Estava em piloto automático, no parquinho, empurrando meu filho mais novo no balanço, quando ele rompe o pacto silencioso que nos unia àquele “empurra e balança”:
– Pai, por que as cigarras fazem esse barulho todo?
Verdade seja dita, nem tinha percebido a estridência da sinfonia que se formara ao redor de nós naquele momento.
– Porque elas gostam de cantar!
– Mas porque elas gostam de cantar assim, “do nada”?
– Ah, porque sim…
– Porque sim não vale. Olha no Google!
Um pouco humilhado em meu orgulho de “papai sabe tudo” e ante a incapacidade de formular de bate pronto alguma teoria que fizesse um mínimo de sentido, peguei o celular e segui os sábios conselhos do menino de quatro anos.
– Vai logo pai, o que o Google disse?
A sorte é que eu, mesmo pressionado, resolvi dar uma lida antes no artigo:
(…) “Os insetos utilizam o som para várias finalidades, como comunicação, ataque, defesa e acasalamento. No caso das cigarras, o canto é usado pelos machos para atrair as fêmeas e, assim, realizar a cópula”.
– Fala logo pai, o que está escrito?
Peraí que eu estou traduzindo filho, está em inglês.
Mas até eu sei falar inglês: gudibái. Você não sabe falar inglês?
E mais uma vez estava lá meu orgulho de pai sabichão humilhado impiedosamente.
Precisava inventar uma teoria convincente se não quisesse ter que chafurdar na constrangedora explicação da vida sexual dos insetos.
Resolvi embarcar na explicação inicial do artigo e suprimir o verdadeiro intento libidinoso das cigarras cantantes, que era a cópula. Aliás, naquele momento a gritaria das cigarras já estava insuportável e eu já um bocado incomodado de estar ali com meu filho de quatro anos no meio de tanta cigarra tarada.
– Filho, as cigarras cantam para ataque e defesa….
… (trinta segundos tensos, do mais absoluto silêncio)
E quando eu, aliviado, pensava que a curiosidade do pequeno já se desse por saciada, ele volta à carga:
– Pai, mas como uma cigarra pode atacar a outra cantando? E a outra pra se defender canta de volta?
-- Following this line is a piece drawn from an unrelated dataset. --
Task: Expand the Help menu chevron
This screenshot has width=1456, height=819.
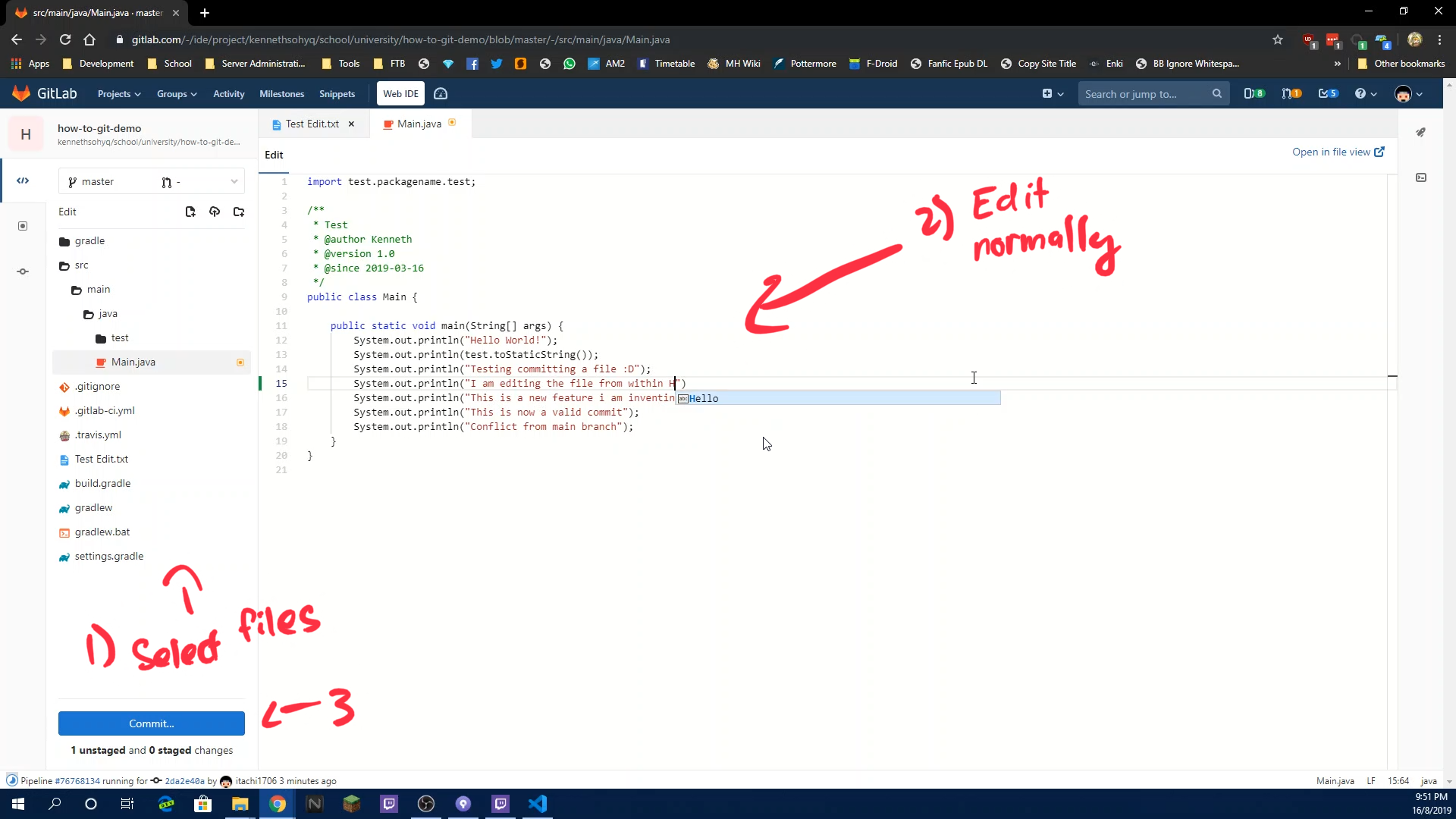Action: (1373, 93)
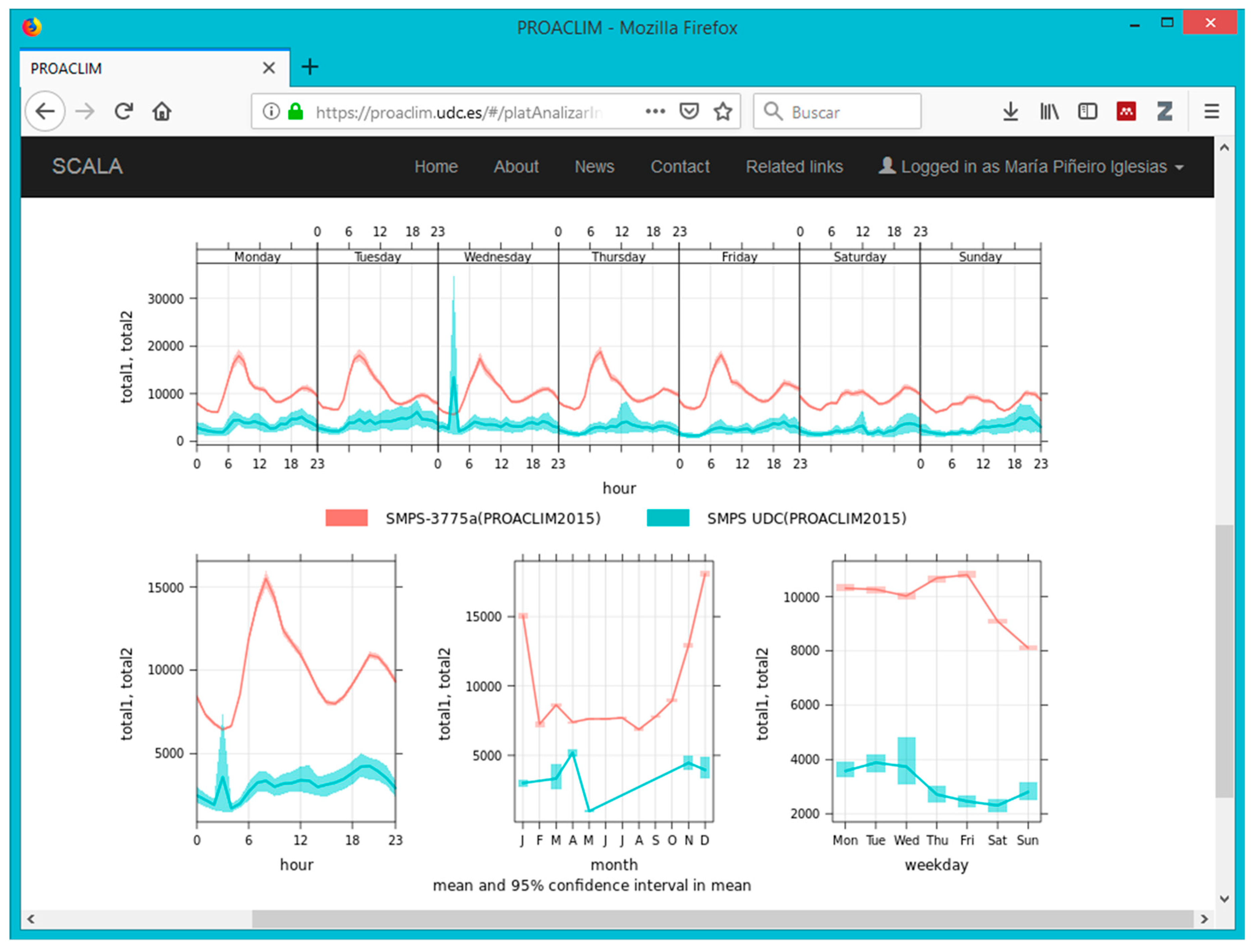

Estava me enrolando cada vez mais. A teoria de fato não fazia muito sentido. Nem mesmo para uma criança de quatro anos. Com o celular na mão, ainda pensei em baixar algum e-book ou assistir algum tutorial para pais imbecis sobre como sair de situações assim, até que num lampejo de brilhantismo fingi que estava lendo uma mensagem e disparei:
– Mamãe está chamando para almoçar…
– Ah pai, a gente ficou tão pouco…
– Vamos lá filho que vai ter sua comida predileta hoje (nem sabia se teria, mas isso já seria problema da mãe do menino curioso).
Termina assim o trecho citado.